* Short task a:
In the post on divided government, what did James Madison write was the purpose of dividing power?

* Document excerpt:
When an administration policy is criticized from the right, left, and academia as an illegal action, usurpation of congressional authority, and an erosion of constitutional checks and balances, it does not mean that the administration is striking a good compromise between the right and left.

In this case it means that U.S. participation in the hostilities in Libya are being conducted as an illegal action, usurpation of congressional authority, and an erosion of constitutional checks and balances.

Divided and Balanced.™
Now that is fair.

Sunday, June 19, 2011

NY Times offers two cheers for divided government.

The graphic is a little forced, but you've got to hand it to Peter Baker in the NY Times - he gets it. Our federal government is not dysfunctional. It works this way for the simple reason that this is exactly how it was designed and intended to work:

Hip, Hip — if Not Hooray — for a Standstill NationBy

"Is this any way to run a country? As it happens, yes. Ideal it is not. Inspiring, hardly at all. But the fractious, backbiting, finger-pointing, polarizing, partisan, kick-the-can-down-the-road brinkmanship of Washington politics these days is, let’s face it, the reality of American governance in the modern era. For all the hand-wringing about how the system is broken, this is the system as it was designed and is now adapted for the digital age. All the high-minded vows to put politics aside for the greater good ignore the fact that the system is built on politics, with the idea that politics, however ugly, eventually can produce a greater good, however imperfect...
Moreover, it’s useful to remember that the founders devised the system to be difficult, dividing power between states and the federal government, then further dividing the federal government into three branches, then further dividing the legislative branch into two houses. The idea, James Madison wrote, was to keep factions from gaining too much power, presuming that “a coalition of a majority of the whole society could seldom take place on any other principles than those of justice and the general good.”

And to be sure, gridlock is in the eye of the beholder. For those whose ox would get gored — for instance, those adamantly opposed to tax increases or to cuts in entitlement benefits — a little stalemate may not seem like a bad thing if it prevents what they consider a worse outcome. One person’s obstructionism is another’s principled opposition."

* Short task b:
Select every line of the listing below that contains the string "header", paying attention to case.

Lines of data
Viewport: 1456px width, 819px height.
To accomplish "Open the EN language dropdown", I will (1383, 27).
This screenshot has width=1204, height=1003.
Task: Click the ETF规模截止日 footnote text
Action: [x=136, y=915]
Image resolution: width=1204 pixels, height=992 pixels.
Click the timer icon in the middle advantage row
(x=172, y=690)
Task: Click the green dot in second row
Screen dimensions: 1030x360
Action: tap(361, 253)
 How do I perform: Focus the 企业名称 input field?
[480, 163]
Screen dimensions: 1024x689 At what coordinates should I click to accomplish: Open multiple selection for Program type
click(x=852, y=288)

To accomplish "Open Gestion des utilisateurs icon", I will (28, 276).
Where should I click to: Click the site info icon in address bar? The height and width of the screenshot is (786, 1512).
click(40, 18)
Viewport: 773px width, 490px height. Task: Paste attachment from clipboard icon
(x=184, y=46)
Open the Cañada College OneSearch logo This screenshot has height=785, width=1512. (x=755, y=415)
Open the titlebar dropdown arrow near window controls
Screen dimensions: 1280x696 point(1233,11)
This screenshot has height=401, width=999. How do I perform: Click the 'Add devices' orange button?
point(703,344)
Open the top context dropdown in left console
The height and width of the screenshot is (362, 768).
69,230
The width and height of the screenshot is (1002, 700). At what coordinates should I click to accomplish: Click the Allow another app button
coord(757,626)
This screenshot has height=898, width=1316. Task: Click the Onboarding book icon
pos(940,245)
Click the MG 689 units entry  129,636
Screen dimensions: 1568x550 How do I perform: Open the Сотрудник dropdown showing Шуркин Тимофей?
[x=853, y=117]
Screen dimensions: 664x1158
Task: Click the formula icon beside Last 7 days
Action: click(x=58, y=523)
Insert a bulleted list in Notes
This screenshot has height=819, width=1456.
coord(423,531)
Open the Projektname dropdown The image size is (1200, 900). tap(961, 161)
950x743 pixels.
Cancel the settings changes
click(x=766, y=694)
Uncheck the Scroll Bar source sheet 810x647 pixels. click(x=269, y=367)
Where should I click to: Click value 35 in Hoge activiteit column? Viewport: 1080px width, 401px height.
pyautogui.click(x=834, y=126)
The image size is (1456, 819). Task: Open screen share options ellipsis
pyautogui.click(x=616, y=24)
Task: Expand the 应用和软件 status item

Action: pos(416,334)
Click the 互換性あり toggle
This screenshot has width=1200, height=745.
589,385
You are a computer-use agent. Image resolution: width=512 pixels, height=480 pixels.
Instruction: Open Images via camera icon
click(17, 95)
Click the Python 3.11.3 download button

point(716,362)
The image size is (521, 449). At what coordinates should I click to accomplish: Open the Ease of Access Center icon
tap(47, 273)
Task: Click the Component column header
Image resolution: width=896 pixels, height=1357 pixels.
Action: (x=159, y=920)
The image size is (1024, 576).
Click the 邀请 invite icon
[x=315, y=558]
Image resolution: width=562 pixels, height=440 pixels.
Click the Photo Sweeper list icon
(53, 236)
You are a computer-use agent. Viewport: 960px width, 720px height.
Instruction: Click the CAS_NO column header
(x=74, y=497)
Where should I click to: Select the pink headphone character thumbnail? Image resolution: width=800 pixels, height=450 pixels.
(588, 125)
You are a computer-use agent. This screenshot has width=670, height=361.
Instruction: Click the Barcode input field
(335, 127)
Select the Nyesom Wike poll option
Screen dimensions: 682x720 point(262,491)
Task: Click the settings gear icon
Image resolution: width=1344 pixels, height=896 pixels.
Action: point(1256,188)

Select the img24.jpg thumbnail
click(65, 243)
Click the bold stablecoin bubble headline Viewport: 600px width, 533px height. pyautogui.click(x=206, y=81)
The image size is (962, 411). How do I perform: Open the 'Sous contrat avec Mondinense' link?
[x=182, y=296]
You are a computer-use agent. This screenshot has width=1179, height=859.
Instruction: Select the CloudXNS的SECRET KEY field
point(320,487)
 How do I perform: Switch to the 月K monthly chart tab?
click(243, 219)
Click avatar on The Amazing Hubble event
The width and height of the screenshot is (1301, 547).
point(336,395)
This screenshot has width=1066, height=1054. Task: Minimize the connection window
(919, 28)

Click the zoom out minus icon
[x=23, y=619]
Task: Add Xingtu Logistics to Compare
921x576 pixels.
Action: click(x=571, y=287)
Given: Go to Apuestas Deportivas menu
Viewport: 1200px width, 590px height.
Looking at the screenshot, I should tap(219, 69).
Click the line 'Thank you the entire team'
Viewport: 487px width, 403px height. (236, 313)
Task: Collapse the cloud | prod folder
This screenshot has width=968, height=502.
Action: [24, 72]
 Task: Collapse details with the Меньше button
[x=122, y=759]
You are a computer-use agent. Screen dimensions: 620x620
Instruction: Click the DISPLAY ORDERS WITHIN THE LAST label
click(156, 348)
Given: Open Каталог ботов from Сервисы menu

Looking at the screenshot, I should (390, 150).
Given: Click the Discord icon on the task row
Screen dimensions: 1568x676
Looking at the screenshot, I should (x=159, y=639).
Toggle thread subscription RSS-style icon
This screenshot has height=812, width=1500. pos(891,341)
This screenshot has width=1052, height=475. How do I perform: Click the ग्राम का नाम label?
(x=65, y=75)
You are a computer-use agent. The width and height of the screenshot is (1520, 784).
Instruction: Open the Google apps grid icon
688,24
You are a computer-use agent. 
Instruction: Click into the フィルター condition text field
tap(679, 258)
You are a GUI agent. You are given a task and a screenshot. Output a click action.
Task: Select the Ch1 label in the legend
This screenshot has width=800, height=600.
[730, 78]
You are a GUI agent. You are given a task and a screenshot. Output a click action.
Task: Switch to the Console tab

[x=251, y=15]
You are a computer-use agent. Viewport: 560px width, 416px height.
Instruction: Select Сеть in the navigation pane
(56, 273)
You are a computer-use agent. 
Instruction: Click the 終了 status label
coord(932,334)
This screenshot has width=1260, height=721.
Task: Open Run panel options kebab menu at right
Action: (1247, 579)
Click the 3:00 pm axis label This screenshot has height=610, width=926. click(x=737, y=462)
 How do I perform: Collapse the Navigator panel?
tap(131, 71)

* Written response a:
The purpose was to keep factions from gaining too much power.

* Written response b:
Task: Click the Component column header
Instruction: Click the CAS_NO column header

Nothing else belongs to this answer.